Attack Vectors
CVE-2026-28036 is a Medium-severity Server-Side Request Forgery (SSRF) issue (CVSS 6.4) affecting the Restaurant WordPress Theme | Ratatouille theme (slug: ratatouille) in versions up to and including 1.2.6.
The key exposure is that an attacker needs only an authenticated WordPress account with Subscriber-level access or higher to trigger the behavior. In practical terms, this means organizations with open registration, large user bases, membership features, loyalty programs, or frequent account creation are at higher risk because the pool of eligible accounts is bigger.
SSRF allows requests to be made from your website/server to other locations. That can include external destinations on the internet and, critically, internal services that are not normally reachable from the outside.
Security Weakness
This vulnerability exists because the theme can be induced to make web requests to arbitrary locations originating from the WordPress application itself. When request destinations are not strictly constrained (for example, to an approved allowlist), attackers can redirect the server to “phone home” to targets the attacker chooses.
According to the published advisory, this SSRF condition can be used to query and modify information from internal services. While the CVSS vector indicates limited confidentiality and integrity impact (C:L/I:L) and no direct availability impact (A:N), the presence of SSRF is often a stepping-stone to broader compromise depending on what internal endpoints and cloud services your server can reach.
There is no known patch available at this time. As a result, mitigation decisions should be made based on risk tolerance and business exposure, and may include replacing the affected theme.
Technical or Business Impacts
For business owners and marketing leaders, the practical risk is not “a theme bug” in isolation, but what it can enable: attackers may be able to use your WordPress site as a launching point to access or manipulate internal services that were never intended to be reachable from the public internet.
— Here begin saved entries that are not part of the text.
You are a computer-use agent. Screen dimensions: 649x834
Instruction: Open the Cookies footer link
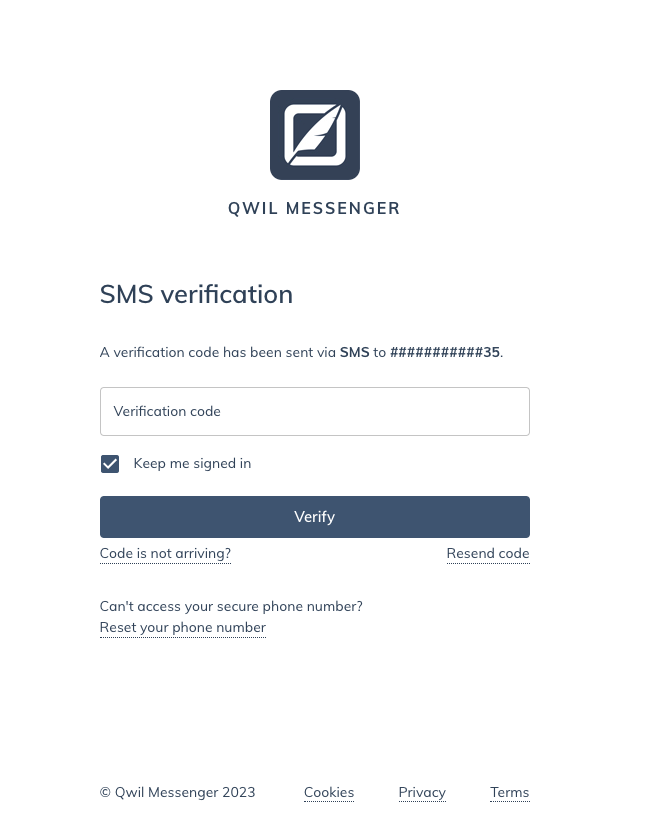(x=329, y=793)
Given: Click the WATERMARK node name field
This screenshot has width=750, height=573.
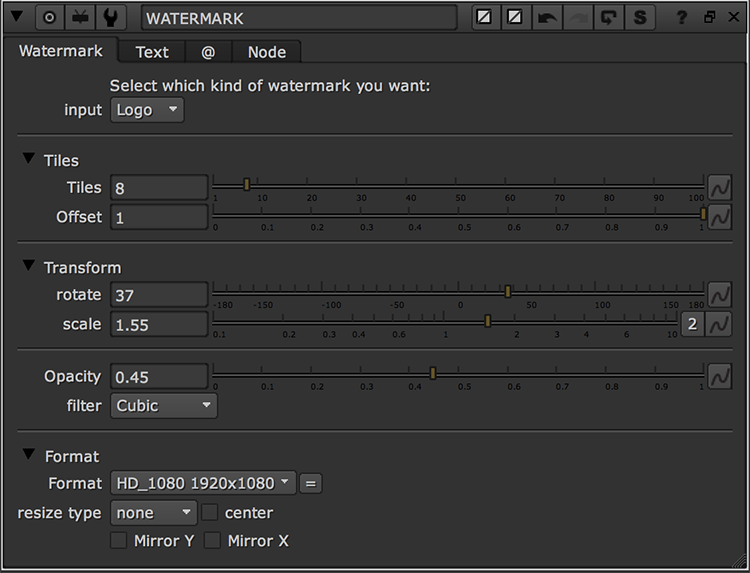Looking at the screenshot, I should [x=299, y=18].
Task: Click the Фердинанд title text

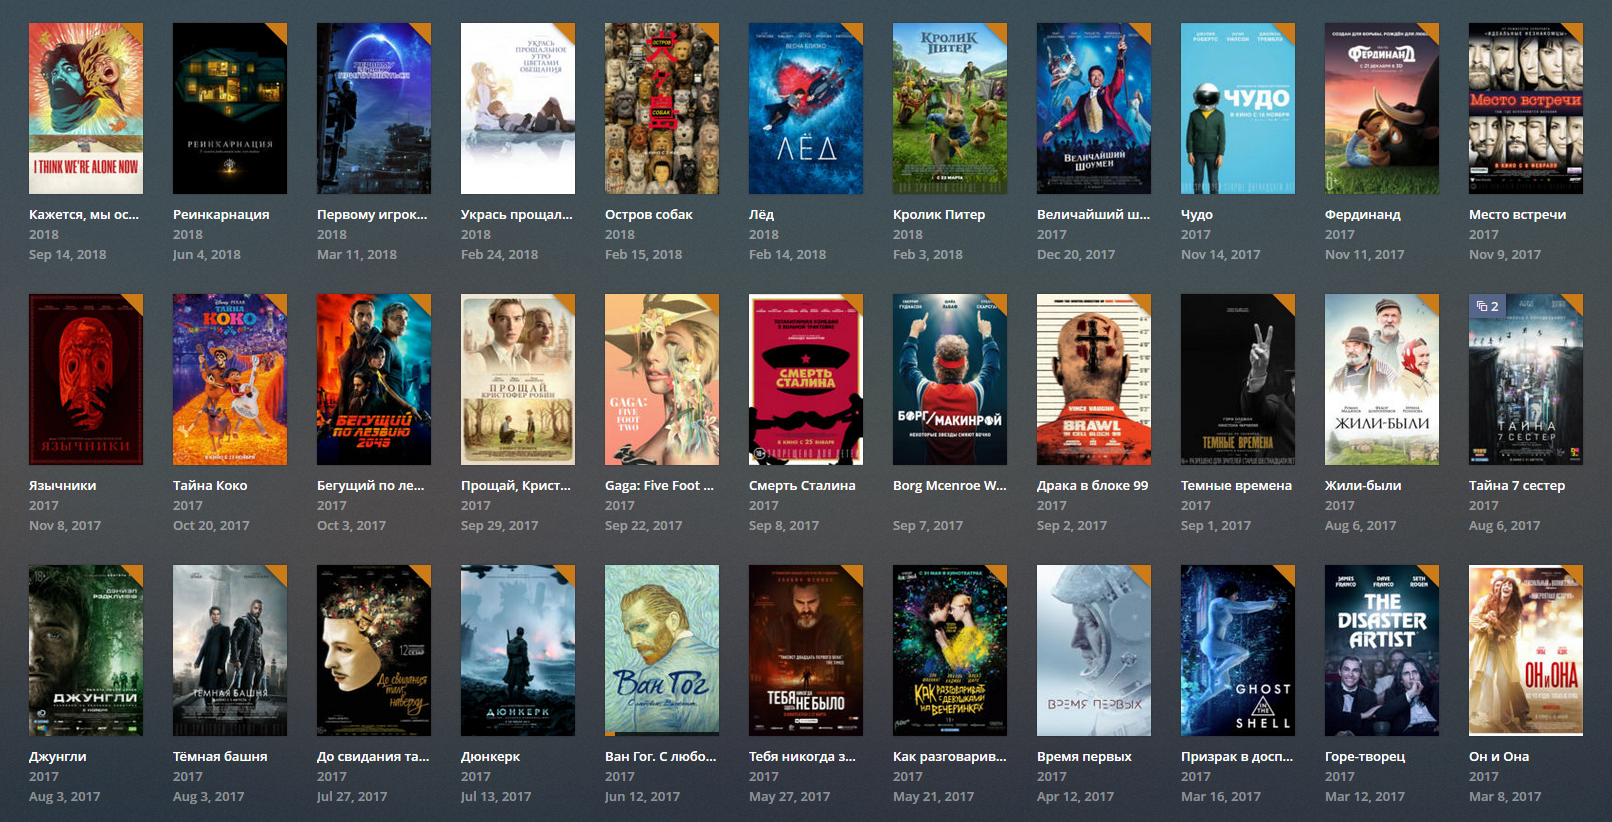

Potential impacts include data exposure (customer/contact information, internal content, operational details), unauthorized changes to internal resources reachable by the server, and compliance and reporting burden if sensitive data is accessed. Even if the immediate severity is Medium, incident response costs and brand trust damage can be disproportionate—especially for hospitality and restaurant brands where reputation directly affects revenue.
With no patch currently available, risk-reduction steps typically focus on limiting opportunities and limiting blast radius: consider uninstalling and replacing Ratatouille, restricting or disabling public registration where possible, auditing existing low-privilege accounts, and implementing server egress controls so the website cannot freely initiate outbound requests to untrusted destinations or internal-only services.
Reference: CVE-2026-28036 and the advisory source at Wordfence.
Similar Attacks
SSRF has been a recurring root cause or contributing factor in high-impact incidents because it can turn a public-facing application into a bridge to internal systems:
Capital One (2019) — widely reported as involving SSRF against cloud infrastructure, contributing to a major data breach.
Microsoft Exchange “ProxyShell” chain (2021) — a set of vulnerabilities including an SSRF component used in real-world exploitation.